When I was a kid, I wanted to be a rockstar. I grew up listening to dcTalk, and would sing along with their albums in my room, pretending to be in front of thousands of people. This wasn't like most kids dreams of rocking out- I was determined.
Then, when I first started writing songs and playing guitar, that dream popped up again. I was convinced I was God's gift to music and would book 'gigs' in coffee houses around Anderson. To put it simply, I was conceited and somewhat of a jerk when it came to music. And to anyone who got a bad taste in their mouths from meeting me then- I'm very sorry. I hope we can start a new relationship not built around my ego.
But something changed in me. Around my junior year of college, God grabbed a hold of me. You see, this 'gift' that I was using for my own benefit, was God's. And it was given to me for a reason, which was not to be a rock star.
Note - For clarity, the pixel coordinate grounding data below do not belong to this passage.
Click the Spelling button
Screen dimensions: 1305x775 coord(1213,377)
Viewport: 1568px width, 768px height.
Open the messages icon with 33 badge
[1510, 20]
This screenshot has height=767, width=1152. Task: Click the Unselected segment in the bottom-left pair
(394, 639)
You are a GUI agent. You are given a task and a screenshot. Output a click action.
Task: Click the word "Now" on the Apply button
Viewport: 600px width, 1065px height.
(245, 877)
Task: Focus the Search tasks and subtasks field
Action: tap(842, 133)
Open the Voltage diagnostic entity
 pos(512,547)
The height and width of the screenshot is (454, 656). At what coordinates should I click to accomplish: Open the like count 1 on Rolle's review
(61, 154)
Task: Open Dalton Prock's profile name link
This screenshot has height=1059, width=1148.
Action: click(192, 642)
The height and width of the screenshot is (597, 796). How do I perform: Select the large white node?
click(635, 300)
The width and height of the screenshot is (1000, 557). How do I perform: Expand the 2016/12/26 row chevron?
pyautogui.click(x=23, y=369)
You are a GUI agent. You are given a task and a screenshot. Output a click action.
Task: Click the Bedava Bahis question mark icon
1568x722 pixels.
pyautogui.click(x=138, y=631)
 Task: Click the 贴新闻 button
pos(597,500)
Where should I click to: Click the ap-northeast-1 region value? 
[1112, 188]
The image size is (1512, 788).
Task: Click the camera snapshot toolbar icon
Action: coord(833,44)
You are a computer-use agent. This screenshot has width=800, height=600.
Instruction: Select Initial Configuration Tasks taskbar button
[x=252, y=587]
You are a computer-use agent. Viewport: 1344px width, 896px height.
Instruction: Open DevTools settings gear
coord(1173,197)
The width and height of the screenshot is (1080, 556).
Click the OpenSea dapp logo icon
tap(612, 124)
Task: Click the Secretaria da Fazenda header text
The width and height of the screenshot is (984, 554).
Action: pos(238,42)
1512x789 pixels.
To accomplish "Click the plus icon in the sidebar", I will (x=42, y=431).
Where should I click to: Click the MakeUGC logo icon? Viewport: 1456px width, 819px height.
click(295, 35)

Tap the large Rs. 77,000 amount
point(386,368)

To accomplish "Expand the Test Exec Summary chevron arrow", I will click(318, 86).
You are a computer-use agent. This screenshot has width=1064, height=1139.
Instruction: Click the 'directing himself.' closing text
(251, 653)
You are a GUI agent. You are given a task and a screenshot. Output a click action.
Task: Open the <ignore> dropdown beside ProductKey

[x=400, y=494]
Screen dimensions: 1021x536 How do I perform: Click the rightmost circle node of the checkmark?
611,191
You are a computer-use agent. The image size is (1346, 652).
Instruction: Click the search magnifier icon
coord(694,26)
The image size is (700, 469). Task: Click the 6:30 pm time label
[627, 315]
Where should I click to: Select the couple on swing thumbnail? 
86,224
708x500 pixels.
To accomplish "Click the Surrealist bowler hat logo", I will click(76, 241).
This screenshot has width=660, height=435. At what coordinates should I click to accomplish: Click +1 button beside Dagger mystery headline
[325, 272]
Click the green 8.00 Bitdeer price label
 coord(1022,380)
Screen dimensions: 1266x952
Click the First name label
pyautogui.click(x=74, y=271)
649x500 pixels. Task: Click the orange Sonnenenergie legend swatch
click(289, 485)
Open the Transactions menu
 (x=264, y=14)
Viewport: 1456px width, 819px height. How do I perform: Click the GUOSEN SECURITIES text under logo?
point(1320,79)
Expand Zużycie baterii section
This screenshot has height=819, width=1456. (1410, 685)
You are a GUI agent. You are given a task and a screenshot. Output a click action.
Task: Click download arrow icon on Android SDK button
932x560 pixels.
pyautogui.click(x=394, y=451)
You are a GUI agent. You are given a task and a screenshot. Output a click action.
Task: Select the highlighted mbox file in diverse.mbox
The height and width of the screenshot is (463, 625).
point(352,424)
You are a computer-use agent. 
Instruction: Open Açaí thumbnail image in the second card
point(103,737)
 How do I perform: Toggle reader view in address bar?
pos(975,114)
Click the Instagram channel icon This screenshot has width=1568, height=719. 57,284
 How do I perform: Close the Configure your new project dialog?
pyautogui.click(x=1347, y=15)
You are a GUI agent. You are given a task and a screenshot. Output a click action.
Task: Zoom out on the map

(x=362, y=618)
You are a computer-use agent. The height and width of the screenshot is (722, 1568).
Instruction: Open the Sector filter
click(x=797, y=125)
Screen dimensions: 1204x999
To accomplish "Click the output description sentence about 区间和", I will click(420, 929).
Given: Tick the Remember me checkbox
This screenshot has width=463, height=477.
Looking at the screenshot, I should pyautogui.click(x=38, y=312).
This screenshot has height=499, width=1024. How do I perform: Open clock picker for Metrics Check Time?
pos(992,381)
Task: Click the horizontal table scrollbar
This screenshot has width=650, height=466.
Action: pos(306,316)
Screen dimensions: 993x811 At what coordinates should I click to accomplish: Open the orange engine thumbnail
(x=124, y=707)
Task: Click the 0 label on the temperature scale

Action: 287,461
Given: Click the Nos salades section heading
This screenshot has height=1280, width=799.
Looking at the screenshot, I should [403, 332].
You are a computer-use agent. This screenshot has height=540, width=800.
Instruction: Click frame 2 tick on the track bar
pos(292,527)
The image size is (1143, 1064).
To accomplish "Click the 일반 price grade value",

I felt God calling me to worship ministry- to lead a group of Christian into the Throne room of God. And he shifted my focus from national reach to serving the local Church.
Now- there are people out there who are serving God by writing songs that reach millions of people. Being a 'rock star' in Christian music could be God's will for someone. But that someone wasn't me.
I was called to something greater: a chance to interact, to serve, a group of Christians, pouring into them and ushering them before our God. A chance to be a servant.
This doesn't mean I don't enjoy "rockin' it out" on stage, but as a servant of Christ, I want all the glory and attention to go to him, not me or anyone on the stage.
I have heard worship leaders called "failed rock stars". While yes, I did not succeed as a rock star, I do not position myself with this title. Because I think being able to hold the door for those going into the Throne Room is a much greater honor than any fame could bring.
travel with points // 2024.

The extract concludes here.